Our Embassy in Bangkok has prepared a comprehensive report on "Life Inside Cambodia" (Tab A) based on numerous interviews with Cambodian refugees who have fled to Thailand and on information available from intelligence sources. The report indicates that the Cambodian Communists are radically reconstructing that country using extremely harsh and brutal methods to implement their policies. Some of the more notable comments which the report makes are:

-- Since January 1 the Communists have executed former teachers, students, and even low ranking enlisted men of the Lon Nol military forces. Moreover, anyone who shows any sign of being educated also risks arrest or execution.

-- Executions are reportedly widespread and in many cases members of the entire family of former government officials or soldiers are executed along with the head of the family. Almost all executions occur in the same manner: several Communist cadre beat the person to death with hoe handles or other blunt instruments.

-- The regime is extremely anti-intellectual. One former school teacher described book burnings in Phnom Penh following the Communist takeover including one instance in which the entire contents of the National Library were destroyed.

-- Education has virtually ceased to exist save for some ideological training for children between the ages of 7 and 12.

-- Organized religion is being eradicated. Monks are forced to do work in the fields. Most pagodas have been either dismantled or are being used for other purposes such as to store grain.

-- Virtually everyone has been made a member of a "production cooperative" and forced into agricultural work. To exert control over the population, the Communists have divided cooperatives into ten-man and ten-woman work groups. These groups are further subdivided into three person cells with the tenth person serving as group leader. Each person within a cell is responsible for the other two and should any one member flee, the remaining members of the cell may be executed.

-- Work hours are from dawn to dusk and sometimes even longer. In one province people worked by torchlight after dark until 9 or 10 p.m., and slept at the work site so they could begin work early the next morning.
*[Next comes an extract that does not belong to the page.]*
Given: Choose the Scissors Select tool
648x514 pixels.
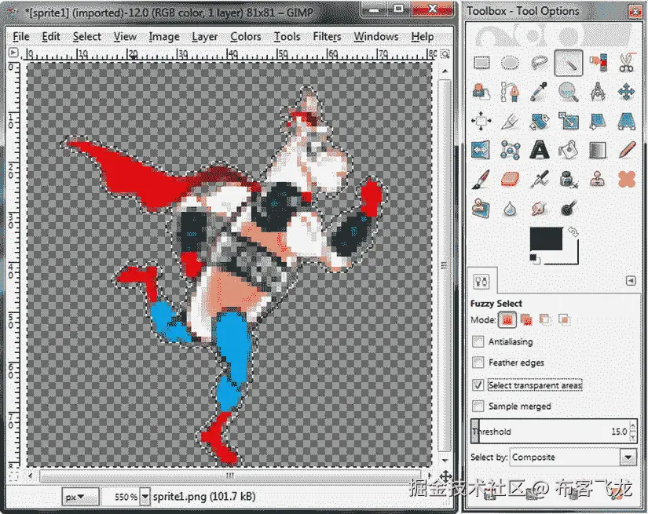Looking at the screenshot, I should [x=628, y=64].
-- Standards of health have declined drastically and disease is rampant. There are widespread epidemics of malaria, dysentery, and cholera in various parts of the country. Remaining medical medical facilities are open only to Communist cadre. Most doctors are no longer allowed to practice but are either forced into manual labor or executed.

-- In several areas the family unit is being destroyed with children permanently separated from their parents and husbands and wives placed in separate work groups.

The Embassy report concludes that Cambodia is under the control of a xenophobic collective leadership dedicated to attaining a radical change in the social, political, and economic makeup of the country in the shortest time possible. In its determination to achieve results, it appears willing to use any means possible. Other reports reaching us confirm the level of brutality which this Embassy Bangkok airgram portrays.